Activity-dependent glycine release in the CA1 hippocampal region
1 Institute of Cellular Neurosciences, Medical Faculty, University of Bonn, Bonn, Germany
2 Research School of Chemistry
3 Research School of Chemistry, The Australian National University, Canberra, Australia
In the hippocampus, plasticity-inducing stimuli have been shown to elevate extracellular glycine levels. High-frequency stimulation (HFS) of the CA3-CA1 Schaffer collaterals results in a transient increase in extracellular glycine in the CA1 stratum radiatum. However, the molecular mechanisms underlying this activity-dependent glycine release remain unclear. To investigate these mechanisms, we used an optical glycine indicator and two-photon excitation fluorescence microscopy to monitor extracellular glycine levels in acute hippocampal slices.
First, we examined the dependence of HFS-induced glycine release on glutamatergic synaptic transmission. Our findings indicate that the activity of glutamate receptors of AMPA and NMDA receptors is required for activity-dependent increases of extracellular glycine. Next, we also investigated the role of glycine transporters (GlyT). We hypothesized that astrocytic uptake of synaptically released glutamate, which leads to depolarization and an intracellular Na+ increase in astrocytes, could support GlyT reversal and glycine release. Indeed, increasing intracellular Na+ by local application of D-aspartate resulted in elevated extracellular glycine levels. Furthermore, glutamate transporter inhibition abolished the glycine increase during HFS.

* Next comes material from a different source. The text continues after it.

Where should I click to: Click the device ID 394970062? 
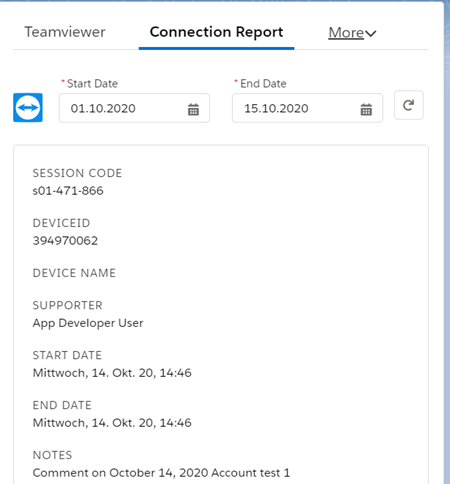tap(65, 241)
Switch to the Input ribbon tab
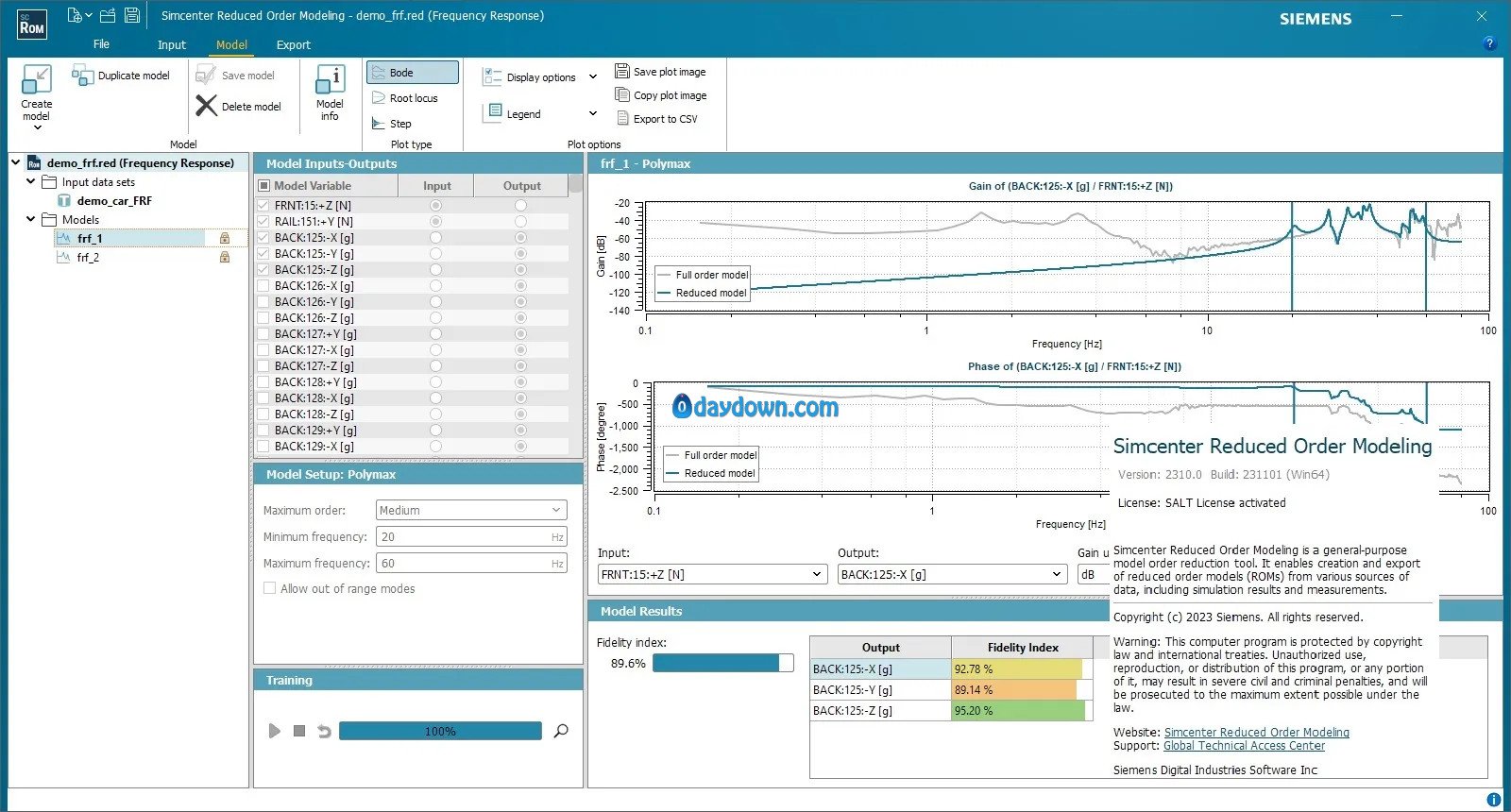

Additionally, we used pharmacology to explore the role of GlyT1 in activity-dependent glycine release. Inhibition of GlyT1 by n-ethyl glycine, and by NFPS, led to an increase in basal glycine levels, but no further increase was observed during HFS. Thus, GlyT1 appears to reduce extracellular glycine concentration in the absence of activity but reverses its transport direction to release glycine during increased neuronal activity; a process that can be mimicked by glutamate transporter activation. Our results suggest that cellular depolarization through glutamate receptors and glutamate uptake jointly drive activity-dependent glycine release.